While I bristle at the comments some married moms make, I have to remember that all experiences are unique and fraught with difficulties. I also agree that as moms (married, single) we beat ourselves up too much and in turn judge other moms too quickly and sometimes harshly. Myself included.

No one is perfect, and most of the time we are just trying to be the best people we can be.

Kelli said...

I completely agree with you about taking care of kids alone being only one of the symptoms, and the oversimplification of it being what is offensive.

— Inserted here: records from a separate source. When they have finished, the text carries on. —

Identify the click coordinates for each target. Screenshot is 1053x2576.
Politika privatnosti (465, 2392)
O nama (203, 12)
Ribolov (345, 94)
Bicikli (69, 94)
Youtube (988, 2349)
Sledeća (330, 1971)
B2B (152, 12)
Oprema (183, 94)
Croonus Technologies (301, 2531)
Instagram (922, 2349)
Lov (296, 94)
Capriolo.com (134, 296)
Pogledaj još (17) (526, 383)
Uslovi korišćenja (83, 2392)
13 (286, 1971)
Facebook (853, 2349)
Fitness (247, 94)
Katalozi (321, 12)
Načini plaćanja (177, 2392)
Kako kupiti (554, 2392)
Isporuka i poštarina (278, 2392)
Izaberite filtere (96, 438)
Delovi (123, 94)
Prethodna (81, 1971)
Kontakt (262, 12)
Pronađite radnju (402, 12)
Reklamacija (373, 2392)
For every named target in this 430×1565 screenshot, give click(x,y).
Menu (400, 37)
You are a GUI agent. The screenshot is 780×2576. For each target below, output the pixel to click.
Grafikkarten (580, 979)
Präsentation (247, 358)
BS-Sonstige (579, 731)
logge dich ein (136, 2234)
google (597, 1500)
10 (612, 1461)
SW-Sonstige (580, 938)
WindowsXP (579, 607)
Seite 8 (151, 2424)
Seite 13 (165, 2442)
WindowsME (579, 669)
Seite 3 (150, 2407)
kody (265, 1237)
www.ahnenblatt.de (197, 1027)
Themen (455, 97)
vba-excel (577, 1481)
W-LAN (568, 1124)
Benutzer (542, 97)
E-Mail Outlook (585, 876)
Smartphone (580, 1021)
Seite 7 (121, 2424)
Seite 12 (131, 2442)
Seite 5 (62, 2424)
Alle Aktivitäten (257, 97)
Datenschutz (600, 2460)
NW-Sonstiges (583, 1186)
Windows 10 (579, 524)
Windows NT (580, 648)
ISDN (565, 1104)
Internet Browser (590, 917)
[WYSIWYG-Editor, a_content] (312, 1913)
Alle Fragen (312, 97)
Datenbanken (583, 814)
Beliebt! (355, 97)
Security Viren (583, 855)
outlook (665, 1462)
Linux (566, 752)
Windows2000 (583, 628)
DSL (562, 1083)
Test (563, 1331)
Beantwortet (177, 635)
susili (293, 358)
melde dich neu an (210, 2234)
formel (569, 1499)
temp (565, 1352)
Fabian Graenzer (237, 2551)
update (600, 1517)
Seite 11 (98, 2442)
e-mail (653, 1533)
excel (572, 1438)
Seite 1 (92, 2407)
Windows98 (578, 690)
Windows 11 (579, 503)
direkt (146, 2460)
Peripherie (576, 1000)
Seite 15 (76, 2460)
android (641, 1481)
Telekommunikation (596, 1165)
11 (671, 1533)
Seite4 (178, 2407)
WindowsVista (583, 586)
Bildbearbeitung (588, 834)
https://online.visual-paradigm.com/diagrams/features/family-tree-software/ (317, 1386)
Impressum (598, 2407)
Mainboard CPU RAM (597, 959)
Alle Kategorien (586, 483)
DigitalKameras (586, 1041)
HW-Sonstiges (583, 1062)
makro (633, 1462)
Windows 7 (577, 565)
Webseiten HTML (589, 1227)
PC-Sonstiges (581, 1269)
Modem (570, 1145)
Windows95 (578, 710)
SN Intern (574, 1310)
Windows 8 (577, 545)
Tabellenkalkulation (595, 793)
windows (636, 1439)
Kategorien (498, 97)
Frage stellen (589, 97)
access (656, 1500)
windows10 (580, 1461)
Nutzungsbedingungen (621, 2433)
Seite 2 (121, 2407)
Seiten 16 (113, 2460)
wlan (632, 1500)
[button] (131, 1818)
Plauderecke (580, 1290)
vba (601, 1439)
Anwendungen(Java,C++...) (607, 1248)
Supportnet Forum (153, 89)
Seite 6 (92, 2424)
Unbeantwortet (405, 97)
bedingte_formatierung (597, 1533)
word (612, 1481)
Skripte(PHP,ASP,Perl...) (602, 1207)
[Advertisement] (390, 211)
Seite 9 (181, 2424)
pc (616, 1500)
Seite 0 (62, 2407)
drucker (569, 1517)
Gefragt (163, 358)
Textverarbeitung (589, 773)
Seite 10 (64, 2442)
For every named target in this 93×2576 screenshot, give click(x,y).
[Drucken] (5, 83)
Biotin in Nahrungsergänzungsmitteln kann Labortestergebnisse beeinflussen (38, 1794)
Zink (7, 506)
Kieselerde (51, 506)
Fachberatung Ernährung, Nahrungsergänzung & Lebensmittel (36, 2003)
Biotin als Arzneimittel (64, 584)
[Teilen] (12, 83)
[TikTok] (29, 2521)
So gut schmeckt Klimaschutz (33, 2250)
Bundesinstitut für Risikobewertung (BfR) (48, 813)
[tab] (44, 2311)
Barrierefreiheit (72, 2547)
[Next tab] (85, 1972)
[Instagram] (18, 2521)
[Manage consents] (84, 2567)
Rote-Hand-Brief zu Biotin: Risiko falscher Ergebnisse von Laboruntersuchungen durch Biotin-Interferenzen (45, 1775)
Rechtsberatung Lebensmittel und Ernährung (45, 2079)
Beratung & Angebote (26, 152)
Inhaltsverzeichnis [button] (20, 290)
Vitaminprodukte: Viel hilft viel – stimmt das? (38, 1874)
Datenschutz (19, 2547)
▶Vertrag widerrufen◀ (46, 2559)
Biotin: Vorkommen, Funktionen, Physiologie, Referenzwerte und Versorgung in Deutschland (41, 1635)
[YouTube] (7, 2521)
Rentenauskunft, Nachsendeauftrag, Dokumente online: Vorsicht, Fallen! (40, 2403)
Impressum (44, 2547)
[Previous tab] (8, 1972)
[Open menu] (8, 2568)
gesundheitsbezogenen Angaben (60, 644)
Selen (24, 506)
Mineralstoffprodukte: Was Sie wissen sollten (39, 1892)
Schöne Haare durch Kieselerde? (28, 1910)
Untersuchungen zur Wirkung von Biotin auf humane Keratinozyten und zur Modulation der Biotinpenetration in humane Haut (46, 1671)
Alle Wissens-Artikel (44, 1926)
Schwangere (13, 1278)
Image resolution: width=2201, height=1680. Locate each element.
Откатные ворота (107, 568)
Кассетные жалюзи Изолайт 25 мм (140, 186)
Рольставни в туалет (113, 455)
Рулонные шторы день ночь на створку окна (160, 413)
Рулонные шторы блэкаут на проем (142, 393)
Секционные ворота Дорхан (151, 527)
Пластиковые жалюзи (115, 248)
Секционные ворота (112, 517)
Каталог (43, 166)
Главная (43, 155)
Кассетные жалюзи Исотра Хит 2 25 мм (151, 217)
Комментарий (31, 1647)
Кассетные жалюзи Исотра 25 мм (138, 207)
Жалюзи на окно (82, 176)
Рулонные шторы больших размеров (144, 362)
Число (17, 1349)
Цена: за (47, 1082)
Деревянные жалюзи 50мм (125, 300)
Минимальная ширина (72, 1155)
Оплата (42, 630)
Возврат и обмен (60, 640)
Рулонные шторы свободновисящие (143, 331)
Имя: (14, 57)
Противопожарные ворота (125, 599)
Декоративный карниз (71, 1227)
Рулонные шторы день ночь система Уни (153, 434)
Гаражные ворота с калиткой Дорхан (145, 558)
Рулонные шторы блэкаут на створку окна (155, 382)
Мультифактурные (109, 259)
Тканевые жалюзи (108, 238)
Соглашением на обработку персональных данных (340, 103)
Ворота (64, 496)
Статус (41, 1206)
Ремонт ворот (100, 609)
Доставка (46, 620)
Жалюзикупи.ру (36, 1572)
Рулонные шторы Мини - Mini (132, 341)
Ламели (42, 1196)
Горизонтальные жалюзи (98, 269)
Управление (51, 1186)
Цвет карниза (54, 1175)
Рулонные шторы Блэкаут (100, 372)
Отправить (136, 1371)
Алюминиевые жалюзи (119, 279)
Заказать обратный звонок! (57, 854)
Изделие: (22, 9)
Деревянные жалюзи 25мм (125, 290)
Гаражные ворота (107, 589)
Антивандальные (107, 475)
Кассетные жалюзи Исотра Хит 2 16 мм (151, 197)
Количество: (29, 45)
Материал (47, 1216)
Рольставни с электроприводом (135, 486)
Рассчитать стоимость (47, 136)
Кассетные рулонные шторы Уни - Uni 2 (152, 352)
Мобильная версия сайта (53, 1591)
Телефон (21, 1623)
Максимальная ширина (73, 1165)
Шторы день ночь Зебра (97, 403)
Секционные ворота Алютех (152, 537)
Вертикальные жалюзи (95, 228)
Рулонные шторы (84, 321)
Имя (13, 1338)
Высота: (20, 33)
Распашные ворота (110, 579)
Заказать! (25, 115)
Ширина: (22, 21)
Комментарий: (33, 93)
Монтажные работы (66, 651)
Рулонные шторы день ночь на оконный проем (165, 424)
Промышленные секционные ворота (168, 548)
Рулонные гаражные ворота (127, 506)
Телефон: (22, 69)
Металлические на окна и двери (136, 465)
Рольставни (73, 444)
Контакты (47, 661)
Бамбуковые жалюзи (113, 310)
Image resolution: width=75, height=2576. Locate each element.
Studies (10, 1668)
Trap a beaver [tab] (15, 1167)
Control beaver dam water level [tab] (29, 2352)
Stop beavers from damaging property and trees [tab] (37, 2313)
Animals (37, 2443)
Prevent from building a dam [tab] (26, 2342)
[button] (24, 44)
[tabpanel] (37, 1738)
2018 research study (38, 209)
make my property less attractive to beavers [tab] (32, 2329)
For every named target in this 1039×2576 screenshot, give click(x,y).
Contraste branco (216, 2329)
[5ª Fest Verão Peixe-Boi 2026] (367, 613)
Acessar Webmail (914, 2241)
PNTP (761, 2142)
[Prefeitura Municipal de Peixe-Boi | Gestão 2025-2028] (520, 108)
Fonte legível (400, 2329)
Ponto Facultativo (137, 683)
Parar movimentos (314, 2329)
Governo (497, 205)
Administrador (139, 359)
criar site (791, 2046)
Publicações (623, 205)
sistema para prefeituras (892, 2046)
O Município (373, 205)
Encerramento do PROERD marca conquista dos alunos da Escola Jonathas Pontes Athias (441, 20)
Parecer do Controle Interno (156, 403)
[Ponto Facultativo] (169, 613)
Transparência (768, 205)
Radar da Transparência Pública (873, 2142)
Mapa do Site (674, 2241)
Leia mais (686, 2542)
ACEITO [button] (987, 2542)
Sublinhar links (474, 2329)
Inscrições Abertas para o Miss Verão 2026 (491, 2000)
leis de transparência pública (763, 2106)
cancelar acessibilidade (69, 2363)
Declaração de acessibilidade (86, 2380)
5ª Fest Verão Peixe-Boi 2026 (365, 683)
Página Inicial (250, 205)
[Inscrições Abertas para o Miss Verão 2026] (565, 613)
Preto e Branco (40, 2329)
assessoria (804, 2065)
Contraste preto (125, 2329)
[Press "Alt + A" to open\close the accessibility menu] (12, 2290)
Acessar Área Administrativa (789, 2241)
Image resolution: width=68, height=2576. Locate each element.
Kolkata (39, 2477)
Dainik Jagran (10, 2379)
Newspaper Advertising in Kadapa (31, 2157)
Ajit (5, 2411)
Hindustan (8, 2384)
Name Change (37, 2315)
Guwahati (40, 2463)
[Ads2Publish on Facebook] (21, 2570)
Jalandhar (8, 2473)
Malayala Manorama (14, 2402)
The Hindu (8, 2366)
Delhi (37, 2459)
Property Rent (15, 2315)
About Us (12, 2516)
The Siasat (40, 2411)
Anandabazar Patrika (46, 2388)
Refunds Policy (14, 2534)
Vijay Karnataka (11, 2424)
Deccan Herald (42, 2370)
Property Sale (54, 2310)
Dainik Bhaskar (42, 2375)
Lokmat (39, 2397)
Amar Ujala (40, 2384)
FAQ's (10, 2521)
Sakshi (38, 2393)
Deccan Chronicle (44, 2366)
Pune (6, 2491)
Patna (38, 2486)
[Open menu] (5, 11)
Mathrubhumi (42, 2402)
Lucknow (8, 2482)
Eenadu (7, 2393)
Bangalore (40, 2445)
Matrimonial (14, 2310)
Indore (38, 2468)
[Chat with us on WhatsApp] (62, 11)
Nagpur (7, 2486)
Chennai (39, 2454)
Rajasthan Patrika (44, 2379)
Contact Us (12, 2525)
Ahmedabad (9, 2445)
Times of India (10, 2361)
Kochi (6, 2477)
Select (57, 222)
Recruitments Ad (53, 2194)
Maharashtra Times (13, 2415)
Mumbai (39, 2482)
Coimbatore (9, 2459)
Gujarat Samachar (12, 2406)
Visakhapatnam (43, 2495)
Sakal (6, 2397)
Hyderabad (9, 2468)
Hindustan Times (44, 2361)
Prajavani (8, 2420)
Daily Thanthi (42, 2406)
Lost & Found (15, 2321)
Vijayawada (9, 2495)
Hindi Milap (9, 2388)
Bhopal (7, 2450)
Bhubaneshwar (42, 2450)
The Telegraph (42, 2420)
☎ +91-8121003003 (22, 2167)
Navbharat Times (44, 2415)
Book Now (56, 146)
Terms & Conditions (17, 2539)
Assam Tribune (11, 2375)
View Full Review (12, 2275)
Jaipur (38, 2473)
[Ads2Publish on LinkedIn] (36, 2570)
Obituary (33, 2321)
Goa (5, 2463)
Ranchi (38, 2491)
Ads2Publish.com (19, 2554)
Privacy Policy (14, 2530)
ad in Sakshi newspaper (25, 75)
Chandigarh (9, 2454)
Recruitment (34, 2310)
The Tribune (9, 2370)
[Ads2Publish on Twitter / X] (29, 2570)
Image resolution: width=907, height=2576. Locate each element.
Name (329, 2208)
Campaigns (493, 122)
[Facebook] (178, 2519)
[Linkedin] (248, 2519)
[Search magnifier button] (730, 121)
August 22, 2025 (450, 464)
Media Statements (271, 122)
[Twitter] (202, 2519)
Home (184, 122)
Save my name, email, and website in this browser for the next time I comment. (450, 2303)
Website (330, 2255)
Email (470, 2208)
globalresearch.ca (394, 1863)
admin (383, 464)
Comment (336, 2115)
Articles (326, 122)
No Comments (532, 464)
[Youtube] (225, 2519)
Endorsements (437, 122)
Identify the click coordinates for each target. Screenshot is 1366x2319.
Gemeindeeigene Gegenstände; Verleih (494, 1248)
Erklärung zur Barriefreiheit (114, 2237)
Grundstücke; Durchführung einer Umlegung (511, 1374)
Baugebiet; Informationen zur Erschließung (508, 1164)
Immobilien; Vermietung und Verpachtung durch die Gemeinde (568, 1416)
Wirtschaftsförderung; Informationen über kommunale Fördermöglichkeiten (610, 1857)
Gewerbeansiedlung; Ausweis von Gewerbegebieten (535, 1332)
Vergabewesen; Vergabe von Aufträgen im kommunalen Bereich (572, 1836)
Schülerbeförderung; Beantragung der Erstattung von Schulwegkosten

I also really liked the cancer analogy. ;)

Glad I found your blog!

Kelli said...

Anonymous, I agree with you that there are, in fact, perks of being a single parent that married moms may not get: freedom, 100% run of the house, raise your kid exactly how you want...

I was a single mom for many years and then met a single dad. Talk about a roller coaster. There have been times while blending our families that single-motherhood looked pretty damn good. LOL

Anonymous said...

I am a mother of two and full time step mother of three. I can say exactly what it feel like to be a single mother and a mother with a traveling spouse. I can honestly say it feels comparable in some aspects, but with out my husband it would be overwhelming and just plain hard. I give woman that do it alone credit. I have money, so no worries of what if so and so gets sick? How am I going to make rent! I am not doing it alone, because he is always a phone call away. I do take care of the house cleaning, cooking, homework, bedtime, morning time and so on. I have had that 8-5 children in daycare sick kids missed a day of work boss mad at me scenerio, so I know i'm nothing like a single mom.

Rebecca Bany said...

Great post/blog. I checked the other out also, following both now.